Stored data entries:
Content starts
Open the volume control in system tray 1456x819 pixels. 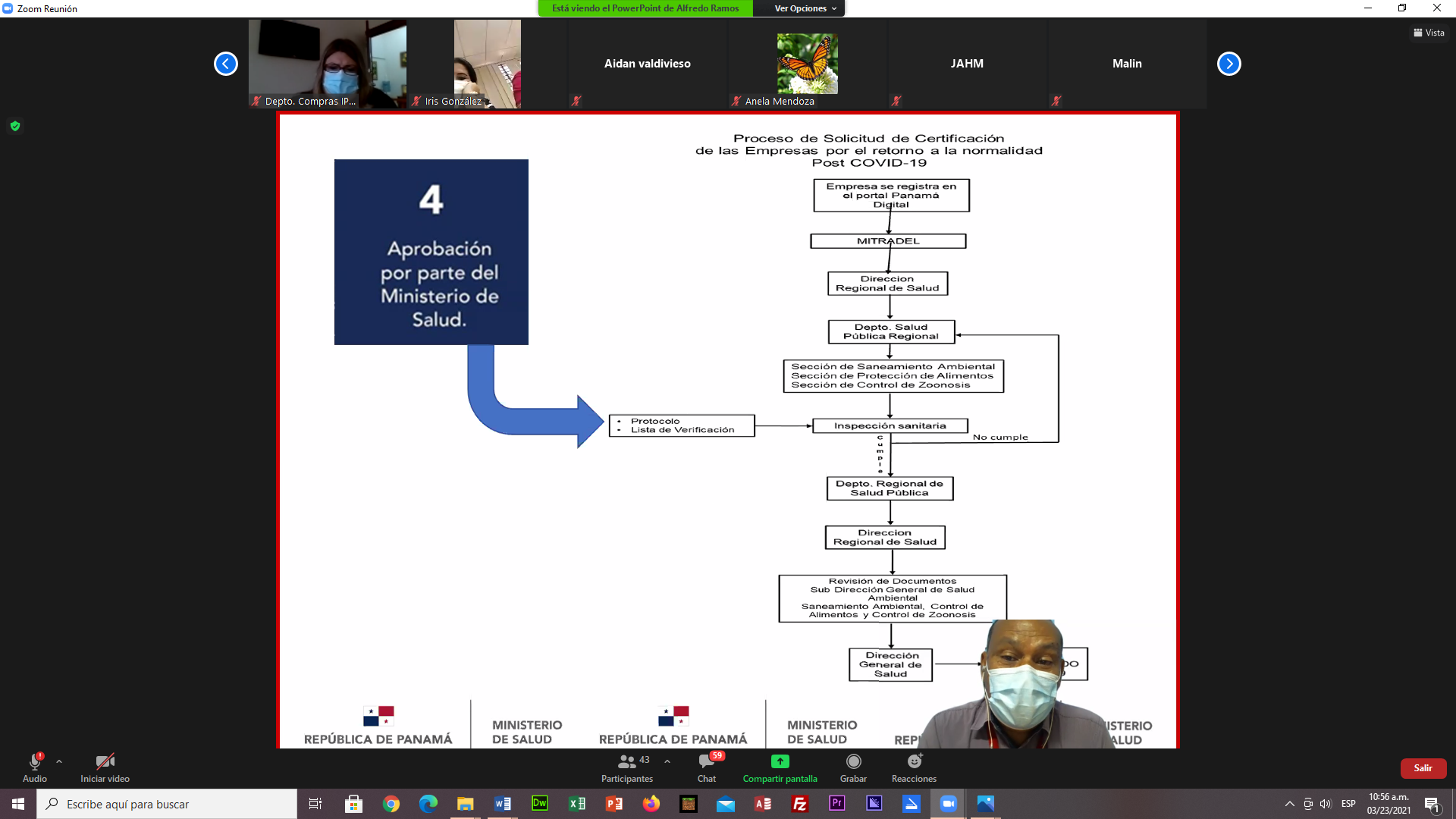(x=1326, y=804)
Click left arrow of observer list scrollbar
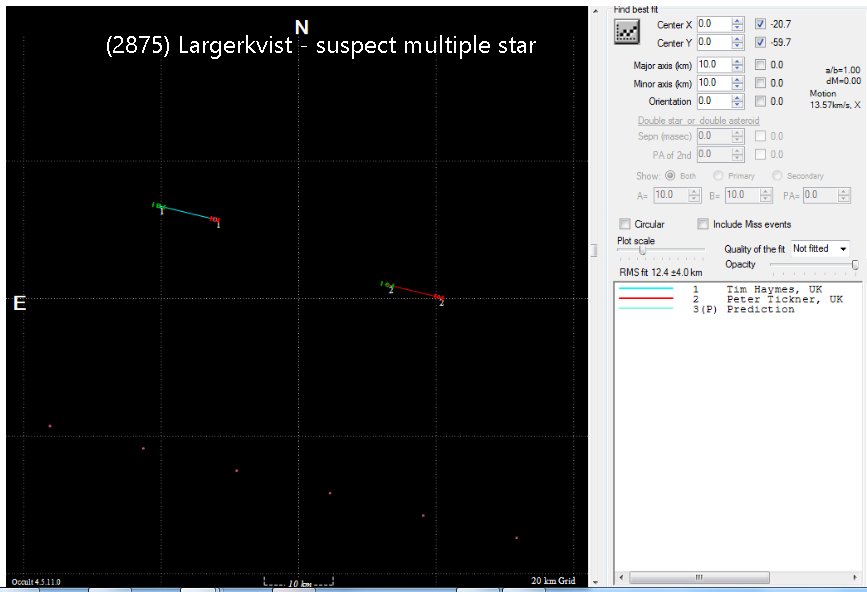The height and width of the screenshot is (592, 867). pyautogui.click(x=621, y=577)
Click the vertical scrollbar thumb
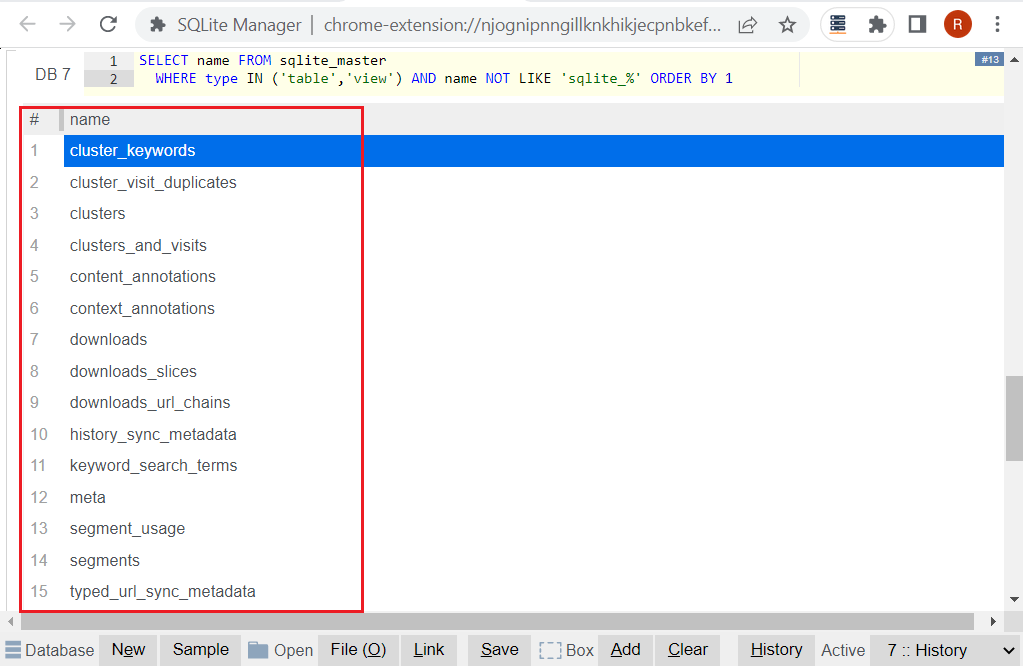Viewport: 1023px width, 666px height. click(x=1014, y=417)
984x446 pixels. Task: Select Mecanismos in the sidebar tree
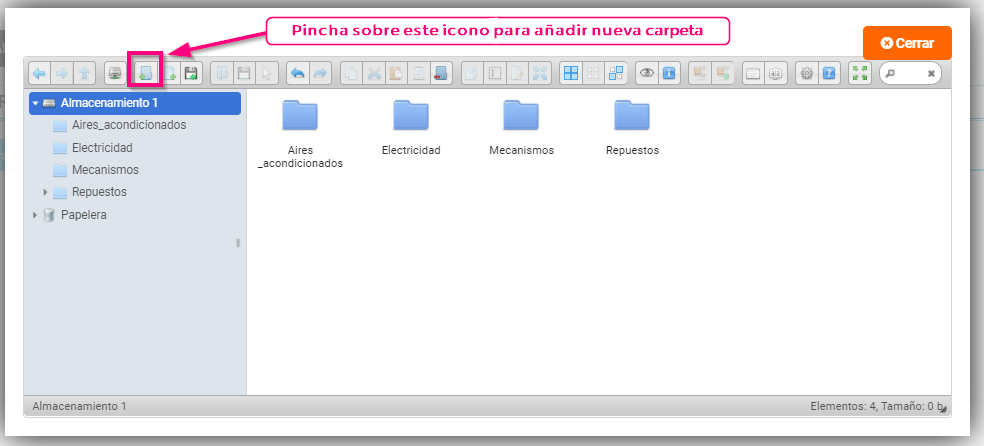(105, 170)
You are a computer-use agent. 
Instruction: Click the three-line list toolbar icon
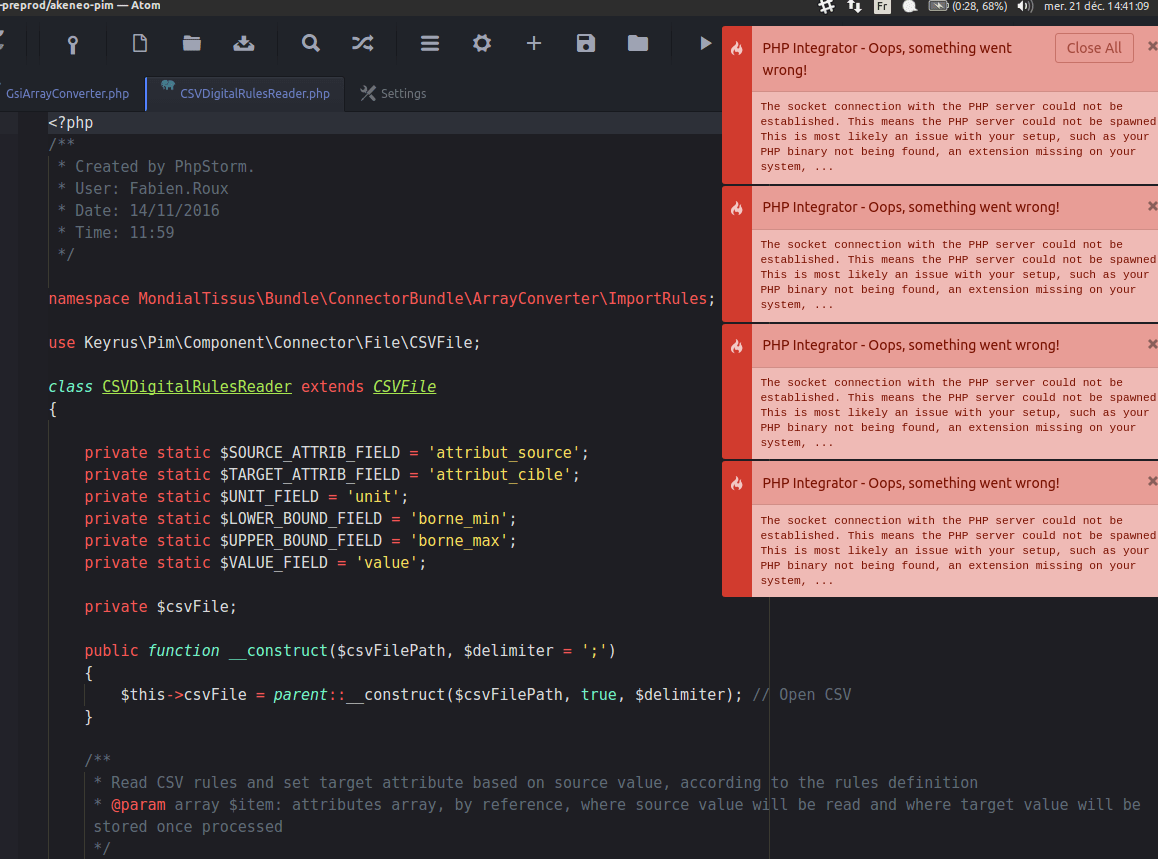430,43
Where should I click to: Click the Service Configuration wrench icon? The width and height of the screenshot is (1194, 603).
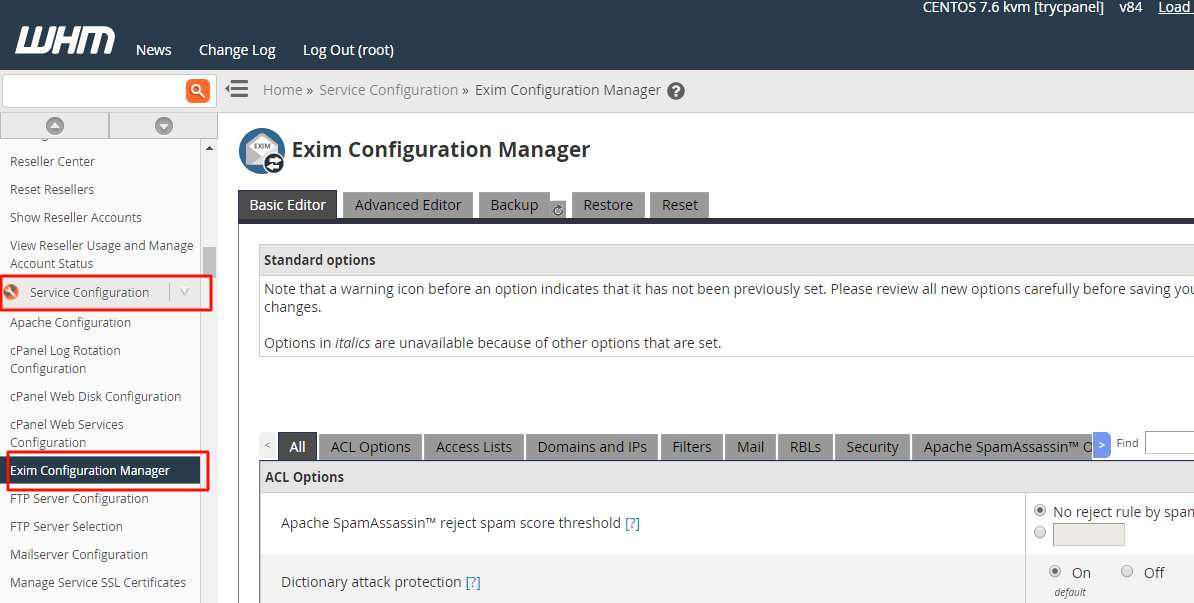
Content ends
# Problem statement:
Repeat only the lines from the one with "You are a computer-use agent." through the end of the data, both included and exactly as written. Pictures stay out of the copy.

# Answer box:
You are a computer-use agent. 
Instruction: Click the three-line list toolbar icon
430,43
Where should I click to: Click the Service Configuration wrench icon? The width and height of the screenshot is (1194, 603).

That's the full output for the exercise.